There are many different types of debts. There are credit card debts, student loan debt, etc which are usually at high-interest rates. You must pay it as soon as possible you can. If some debts are left with high-interest rates, then it would become difficult for you to focus on investment as you have high debts.


These are a few points you should consider before making any investment if you cannot afford to invest.


Provident fund (PF) and Mutual fund (MF) are two such investment options available to investors in India. However, these two products should not be compared as they serve different purposes.


Is PF better than Mutual Funds?

Firstly, let us understand the basic meaning of these Funds. A mutual fund is a company that brings together money from many people and invests it in stocks, bonds, government securities, etc.


A Provident fund is a retirement savings plan for salaried employees who work for a company with 20 or more employees.


Here is the basic difference between these funds -

  • The return generated from a mutual fund scheme is dependent on the performance of the underlying asset where the turn on PF is computed on an annual basis (decided by the government of India).

  • The tax treatment of mutual funds depends upon the kind of scheme and period of investment.

  • Mutual funds have no definite fixed tenure of holding, investors can choose to exit by selling their mutual funds units. Whereas Provident fund has fixed investment tenure.

  • Mutual funds offer a high degree of liquidity. Whereas Provident funds are long-term deposit options with a low degree of liquidity.
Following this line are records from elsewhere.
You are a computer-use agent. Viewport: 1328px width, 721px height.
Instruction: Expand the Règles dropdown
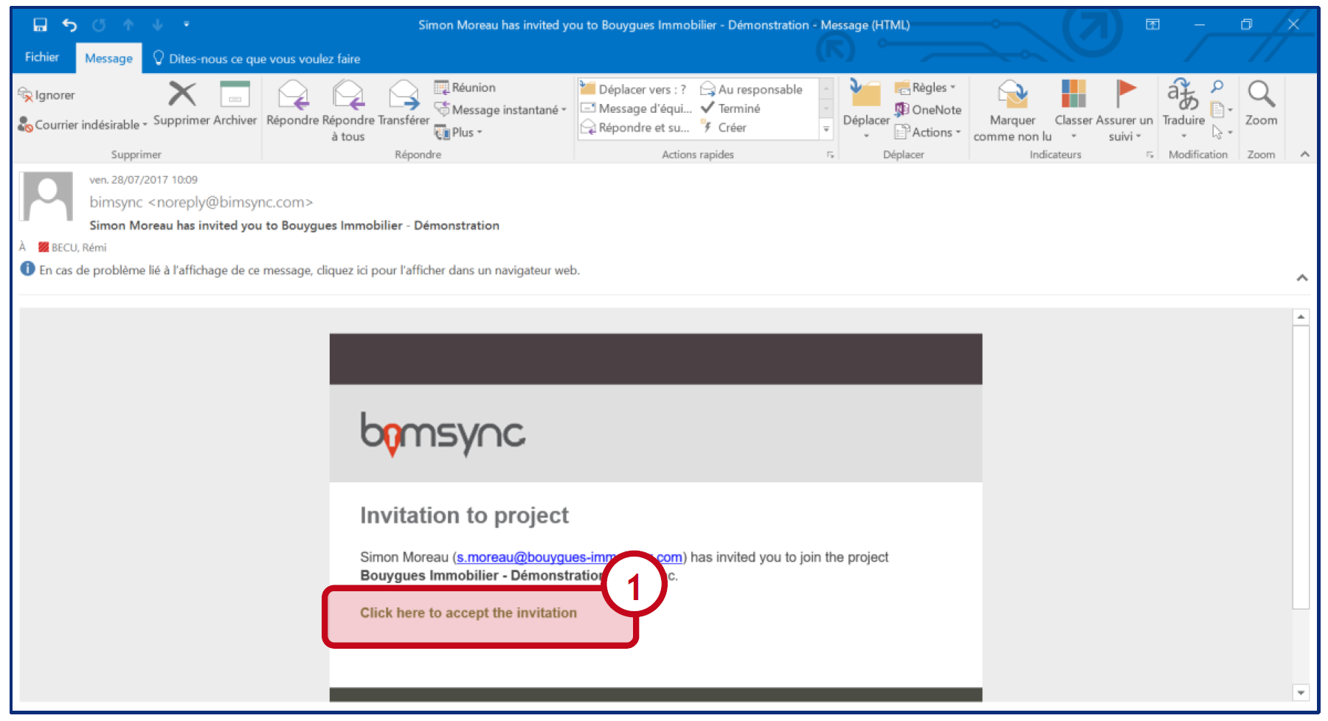[x=927, y=88]
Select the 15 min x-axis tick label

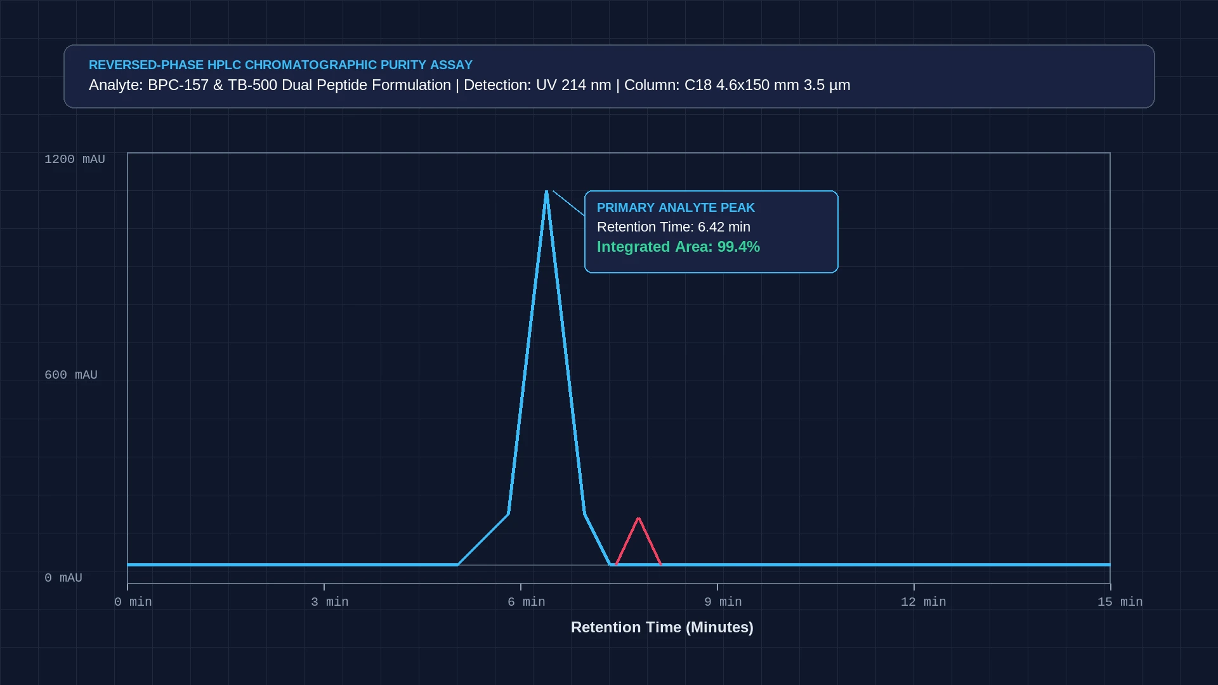[1120, 602]
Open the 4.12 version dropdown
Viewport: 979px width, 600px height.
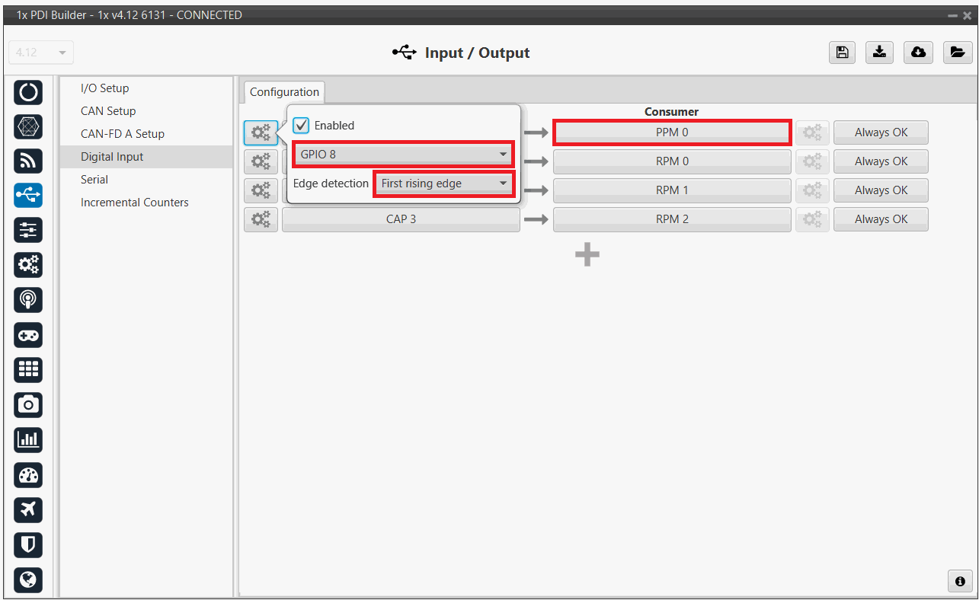[40, 53]
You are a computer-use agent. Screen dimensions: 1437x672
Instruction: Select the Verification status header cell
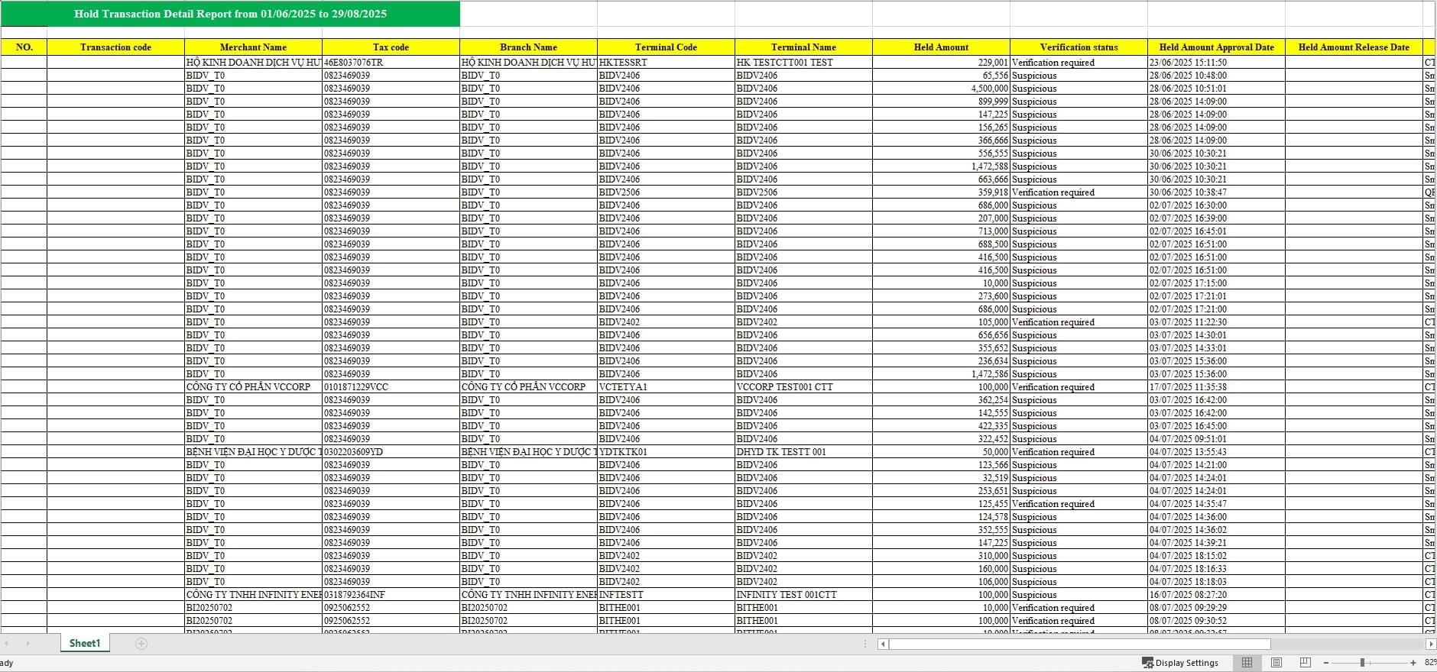1079,47
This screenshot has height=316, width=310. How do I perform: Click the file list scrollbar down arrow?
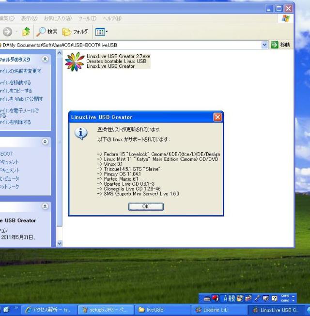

  • The main objective of a mutual fund is to accumulate the investment of each investor in a pool and cumulatively invest the amount in a financial instrument, to generate high returns. Whereas the main goal of a provident fund is to create a long-term saving corpus, over a long tenure.

PF is for fixed tax-free income and has no volatility except for a change in the rate every year. Mutual fund, on the other hand, provides an option for a debt fund as well an equity investment.

All investors are different, every investment is unique. Before deciding on the number of mutual funds, you have to identify your financial goals and invest accordingly.


How many Mutual Funds are good enough in a portfolio

There is no perfect portfolio that would work for everyone. You have to be prepared by doing proper research and finding out what works for you.


Therefore, unless you are very well versed with the markets and have expertise in mutual funds, a good rule of thumb would be to own-

  • In a debt category, one or two funds are good. You must reflect on your time horizon and associated taxation.

  • You can select one index fund or a combination of two funds in a large-cap category. If you add another fund, there will be a high level of overlap in the large-cap portfolio.

  • You should invest in two small-cap and two mid-cap funds. Usually, the overlap in these categories is low if the chosen funds have a different strategy (value/growth).

  • In the case of a foreign mutual fund, one fund is fine as far as the underlying is an index of a foreign country (NASDAQ/NYSE).